Republicans say "our way of life must be preserved." From Gab.com
Sigh. It's becoming increasingly, depressingly clear that dubbing Republicans "deplorable" and "Neanderthal" is far too kind to them, never mind deeply unfair to Neanderthals. This weekend, after a 24-hour "vote-a-rama," the Senate passed Biden's $1.9 trillion COVID relief package; along with potentially cutting in half childhood poverty, the "most progressive domestic legislation in a generation" will help schools safely re-open, expand access to Obamacare, extend unemployment benefits, help feed kids who aren't in school, fight climate change, fund COVID testing and vaccines, provide rent relief, childcare tax credit, and badly needed stimulus checks to struggling families, and otherwise do a world of good, albeit imperfect, for people in a world of hurt. The final vote was 50-49, with all Democrats voting in favor - thank you Georgia - and all Republicans voting against, because with 10 million unemployed, half a million dead, and millions more facing eviction or hunger or trauma in a still-raging epidemic, why would they vote to help anybody when, in the immortal words of Rob Reiner, "Not one single Senate Republican gives a flying fuck about the American people" - which is why, when stimulus checks go out, they should bear a note that says, "EVERY REPUBLICAN IN THE HOUSE AND EVERY REPUBLICAN IN THE SENATE DID EVERYTHING POSSIBLE TO PREVENT YOU FROM GETTING THIS CHECK." Because the package is so useful, the GOP melted down over it: The bill wasn't passed "honestly" because they didn't let Repubs block it, it's a "partisan wish-list," so much for "unity," they didn't take any GOP ideas, yada yada. They also slapped together a gaslighting, let's- shoot-ourselves-in-the-foot video about Dems "ramming through" their plan, evidently unaware people remember when they rammed through SCOTUS judges and a $2 trillion tax cut for their fat cat cronies. On their attacking a bill with massive public support: "This is you giving Americans the middle finger."
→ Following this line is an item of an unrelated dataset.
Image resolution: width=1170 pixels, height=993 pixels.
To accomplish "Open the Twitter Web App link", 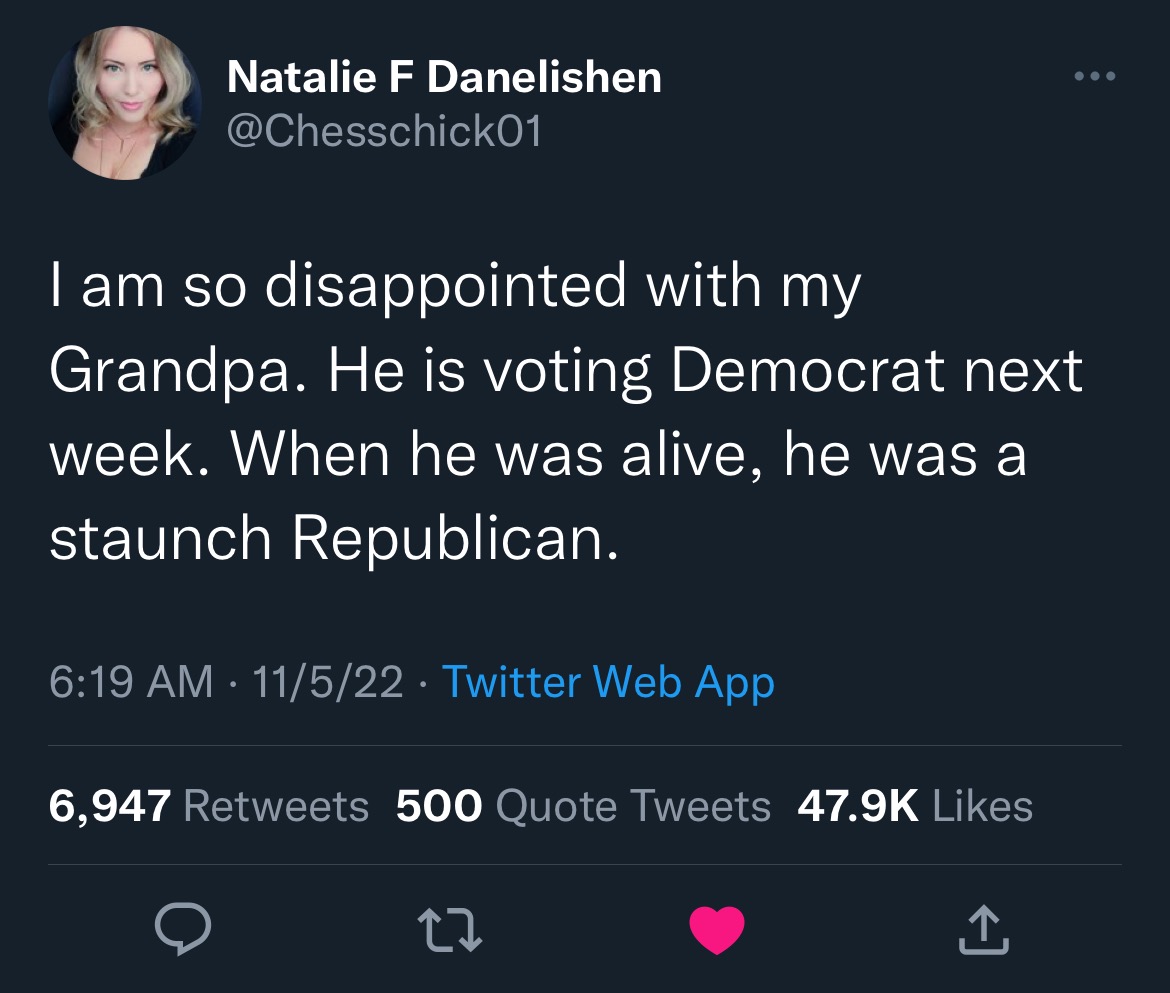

The GOP's growing ties to right-wing extremists and their rejection of any semblance of political governance is mirrored by the culture wars they keep pushing, because if you literally have no ideas or policies other than staying in power, lies and myths and white grievance is all you've got, and stoking the fires of division is way easier than getting things done. Thus we have Texas Gov. Greg 'No Masks' Abbott, who stalled getting COVID tests to migrants and now blames them for a surge; Fox' Tucker Carlson, who calls QAnon rioters "gentle people" and is "leaning even more heavily into its buffet of culture war cuisine"; and Kevin McCarthy, the finest exemplar of performative bullshit, who posted an excruciating video of himself reading "Green Eggs and Ham" to protest the "outlawing" of Dr. Seuss by radical Dems and their cancel culture, except it was the decision of Dr. Seuss Enterprises to stop publishing six of his 60-plus books due to racist images - Asians "with their eyes all aslant," Africans as cannibals - arguing they "portray people in ways that are hurtful and wrong, (and) profiting off books with racist imagery is not something we want to do." So: A private company made a decision, it does not involve Green Eggs and Ham, the Dems had nothing to do with it because they're busy doing their job, everyone seems to know that no one is canceling Dr. Seuss except McCarthy, who tried to cancel the election, and other "bad faith actors" who can't acknowledge that, "Racism is not an aberrant part of American life...it's a feature." People responded as you'd expect to an overpaid, oblivious clown who's voted against a living wage, health care, jobs and COVID relief reading a book that's still being published while ignoring the actual issue and the rest of reality: "Thank you sir, this is exactly what America is crying out for. Also, how many of your constituents went hungry today?" Also, "WTF is wrong with you?" and "Dr. Seuss would hate you bro" and "Yes, Dr. Seuss evolved. Anyone can." Except, evidently, Republicans. John Prine, as usual, was right: "Some humans ain't human."